The GOP, and fishing in Houston

Gracious! All of this sounds so familiar!

Almost 69 percent of the 1,081 people queried in the National Science Foundation-funded study conducted in July by political science professors Rick Wilson and Robert Stein said they likely will remain in Houston. That figure is up from about 57 percent in October and 51 percent in September 2005.
[snip]
Almost half have no health insurance. Nearly a third lack a high school diploma. Three-fifths reported they held jobs in New Orleans, but almost half earned less than $15,000 a year. At present, less than 20 percent are employed and about 74 percent earn less than $15,000.
“This means a couple of things,” Wilson said. “One: They have little to go back to. Most of the group were renters, and the rental situation in New Orleans is pretty bleak. Second: Many of them had been working in the service industry, and that is still a little rocky there. … Houston is looking at continuing to shelter a population that didn’t want to be here in the first place. The chances of finding something to go back to are pretty slim. That raises questions of how they are going to be integrated into the city.”
[snip]
“Texas is going to have to urge the rest of the country to recognize the systemic problem with poverty and racism in the country,” he said. “We in Texas will have to show the rest of the country how it’s done. How to help a person. Instead of giving them a fish, teaching them to fish.”

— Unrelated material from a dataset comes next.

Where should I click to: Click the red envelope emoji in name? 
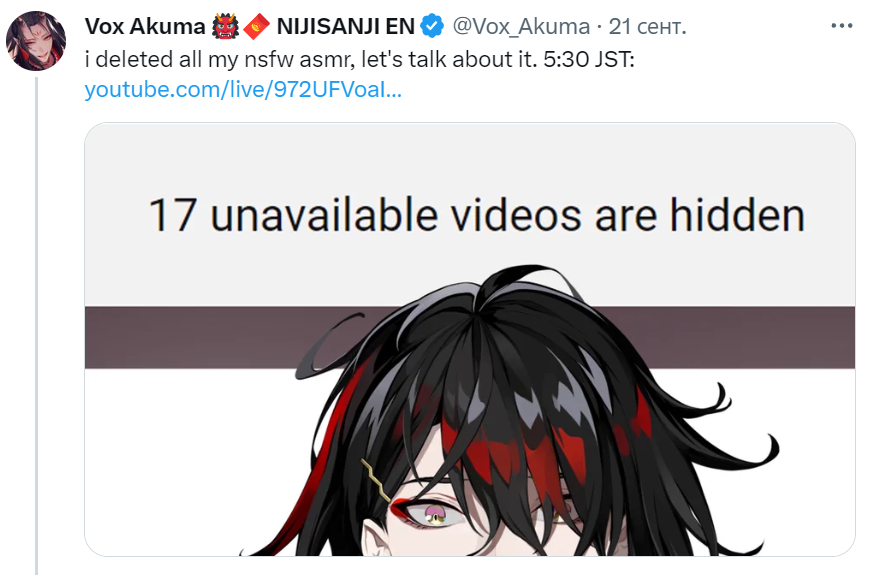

“Teaching them to fish” is a compassionate conservatism catch-phrase and was, at one time, what Republicans said they supported.
Do they still?
It’s an interesting question, because while there’s an unfortunate number of Houstonians who want to teach our new residents to fish by pushing them into the river, Houston is actually a golden opportunity for the beleaguered GOP.
Compassionate conservatism, along with other Republican party planks like smaller government, seems to have been forgotten, but if the Republicans in Texas want to move their party back to the goals of yesteryear, they’ll never have a better chance than this.
The real question is whether compassionate conservatism was ever anything more than a slick, empty phrase to suck voters into the maw.